### [Task item]
Search the records for "Prefeitura". Copy every line where it appears.

### [Task data]
• • • • • • •
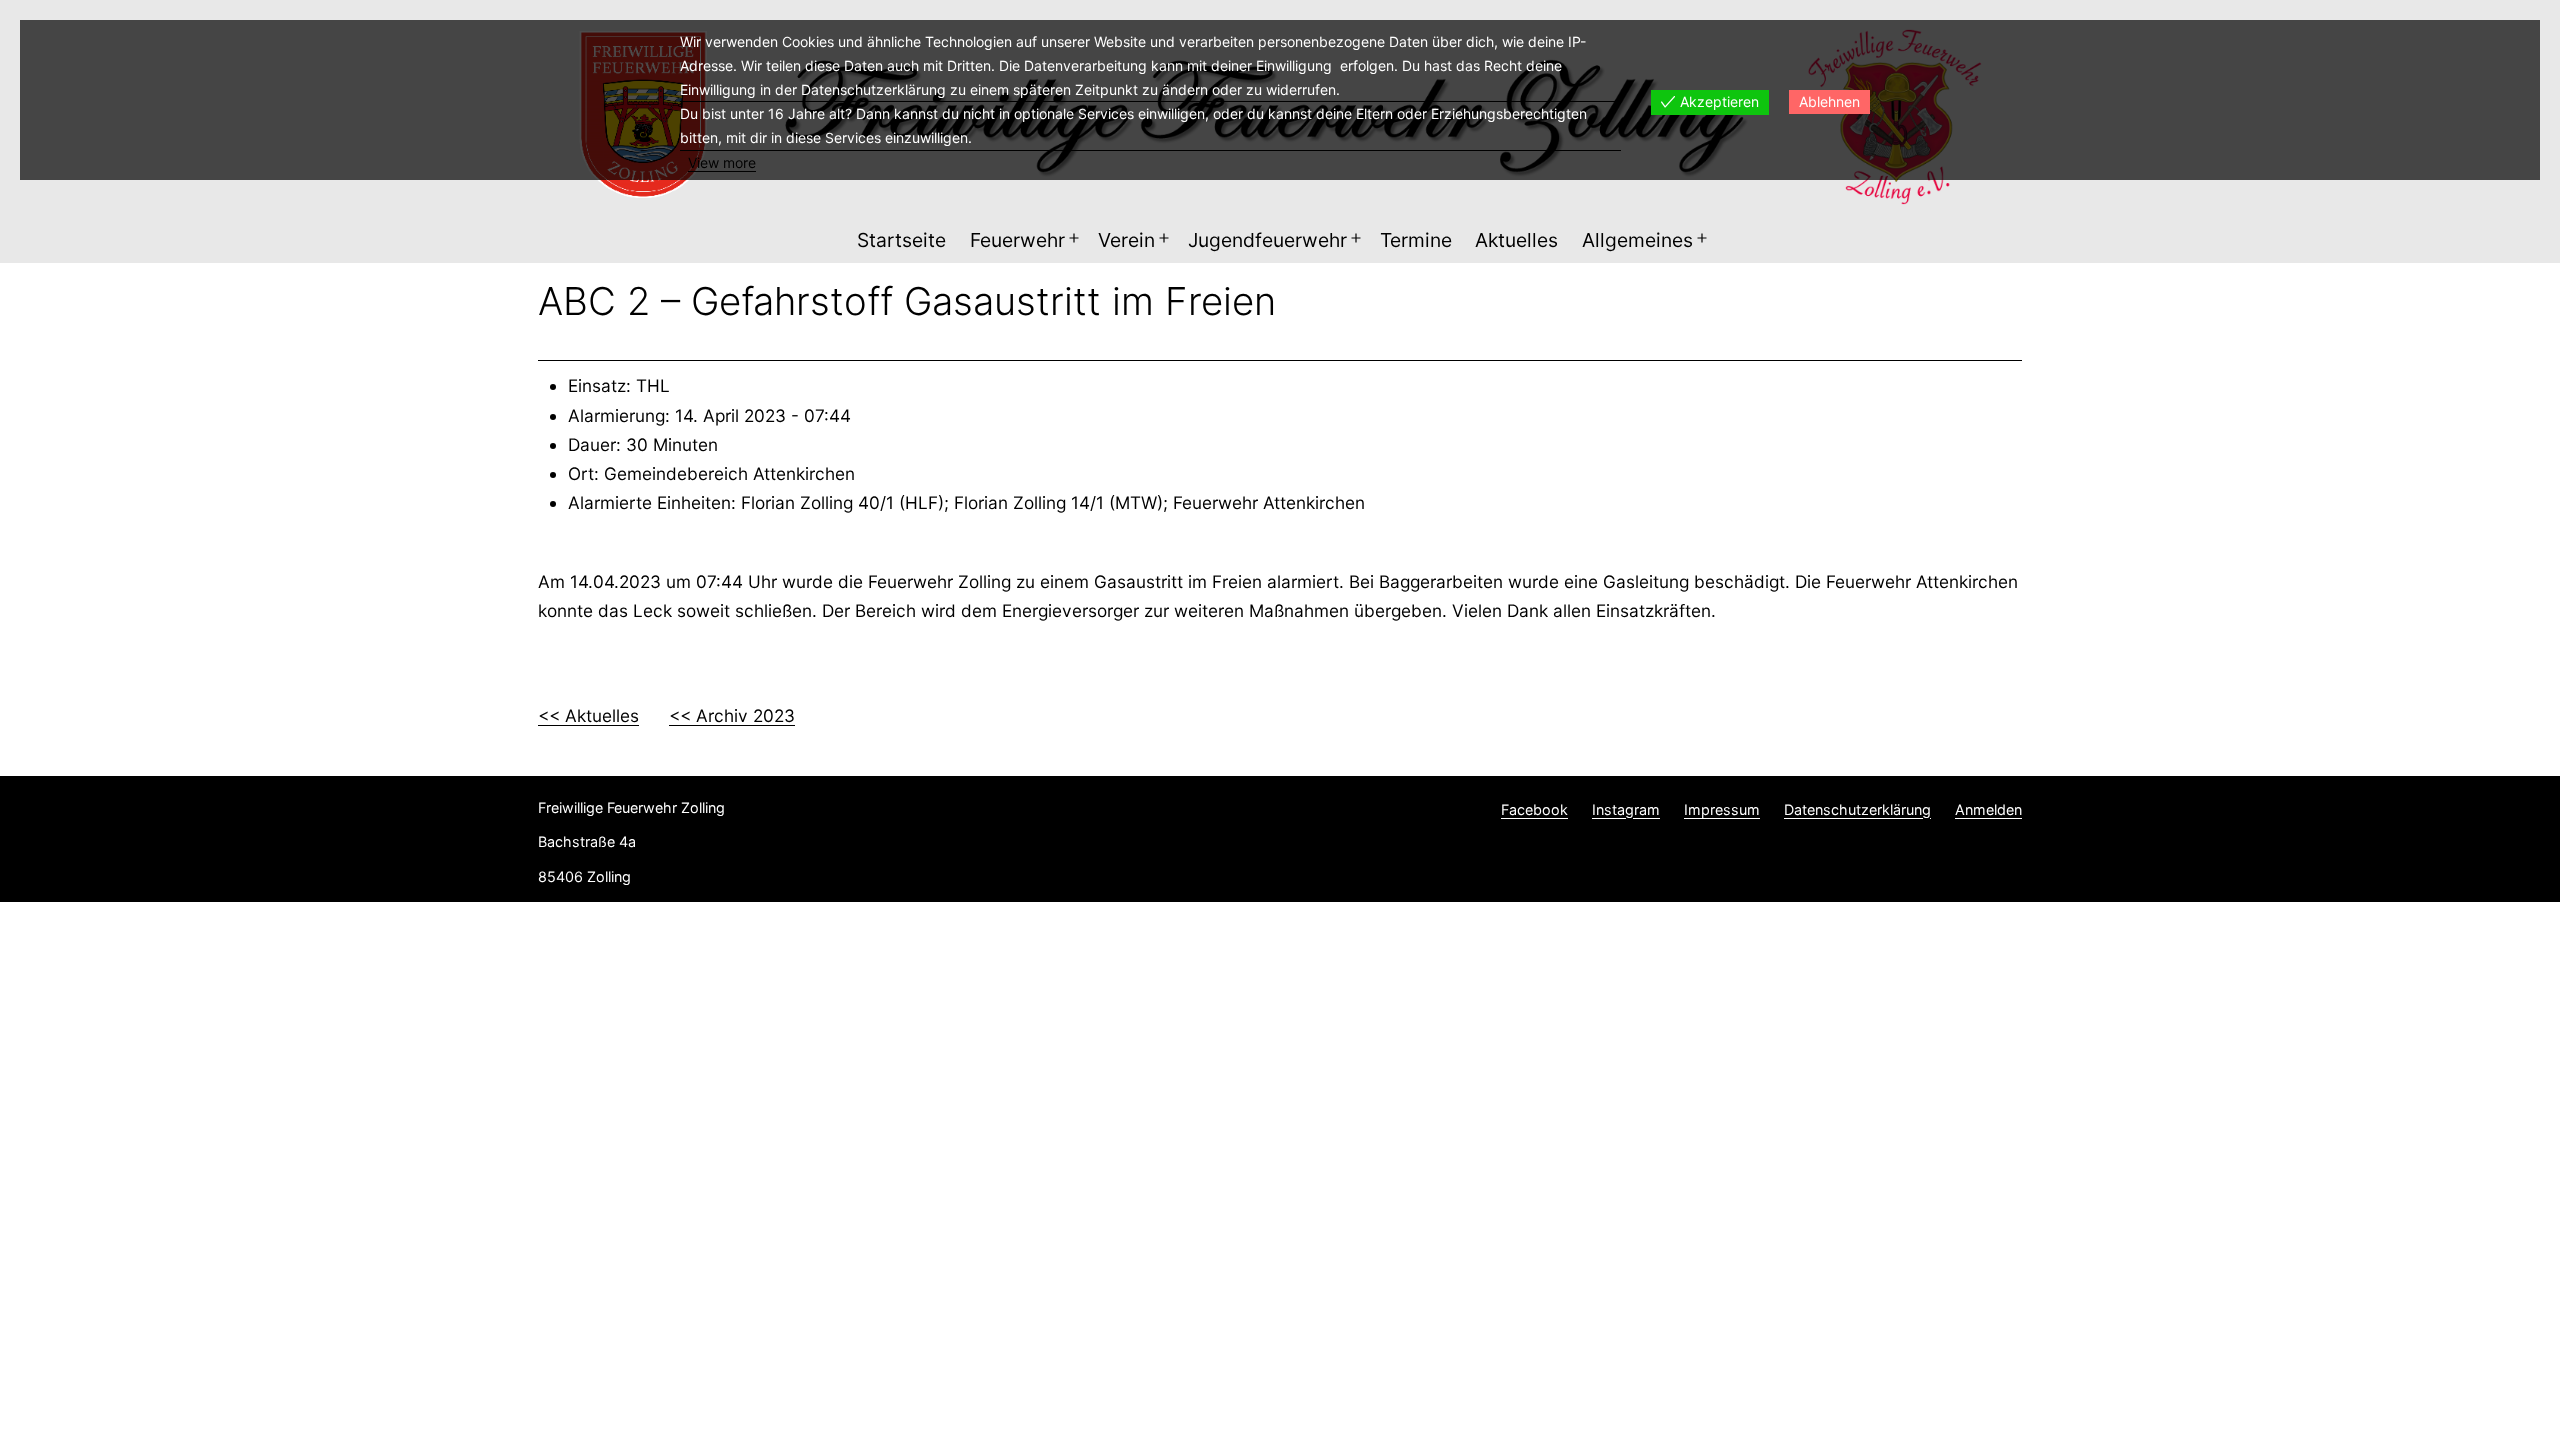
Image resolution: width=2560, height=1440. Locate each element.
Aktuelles (1516, 240)
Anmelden (1988, 809)
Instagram (1626, 809)
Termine (1416, 240)
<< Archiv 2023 (732, 715)
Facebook (1534, 809)
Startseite (901, 240)
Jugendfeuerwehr (1267, 240)
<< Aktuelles (588, 715)
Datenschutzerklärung (1857, 809)
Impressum (1722, 809)
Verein (1126, 240)
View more (722, 162)
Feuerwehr (1017, 240)
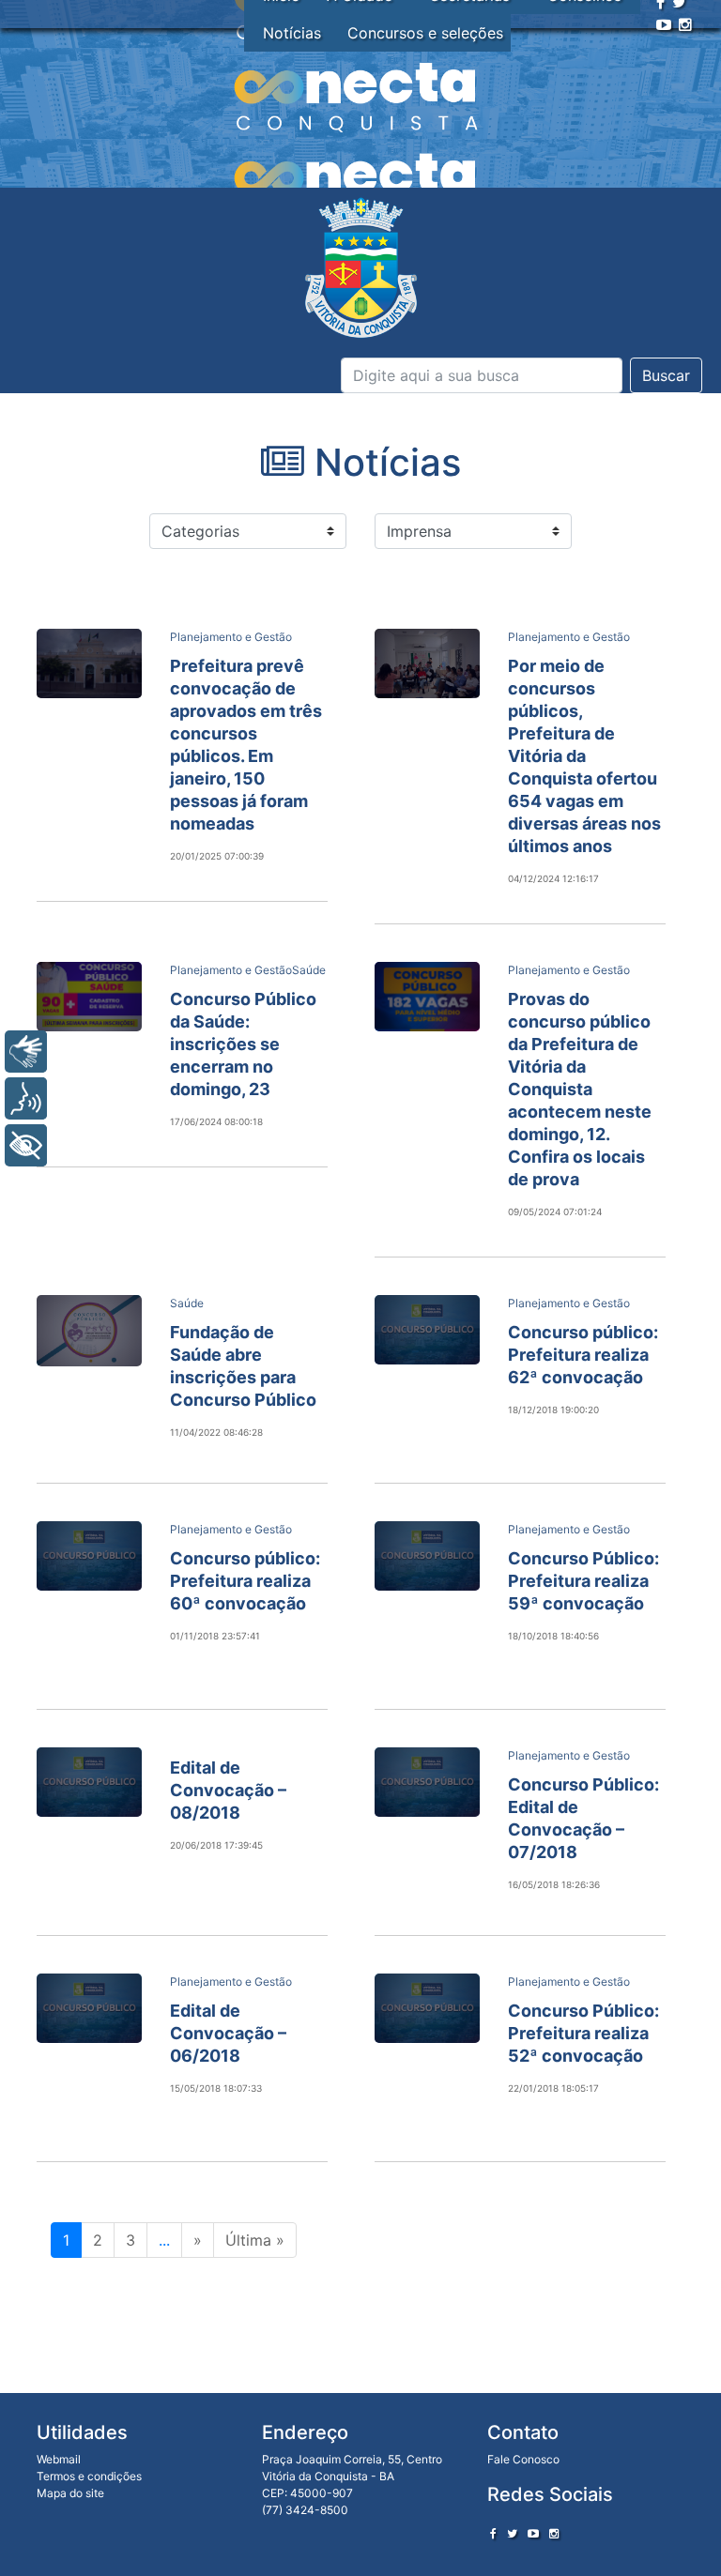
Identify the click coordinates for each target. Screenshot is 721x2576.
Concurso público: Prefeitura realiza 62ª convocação (583, 1354)
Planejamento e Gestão (231, 637)
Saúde (309, 970)
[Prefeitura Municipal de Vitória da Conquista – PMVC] (361, 268)
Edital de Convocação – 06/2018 (228, 2033)
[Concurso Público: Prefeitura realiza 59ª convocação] (427, 1556)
• • • • • • •
### [Task response]
Concurso público: Prefeitura realiza 62ª convocação (583, 1354)
[Prefeitura Municipal de Vitória da Conquista – PMVC] (361, 268)
[Concurso Público: Prefeitura realiza 59ª convocação] (427, 1556)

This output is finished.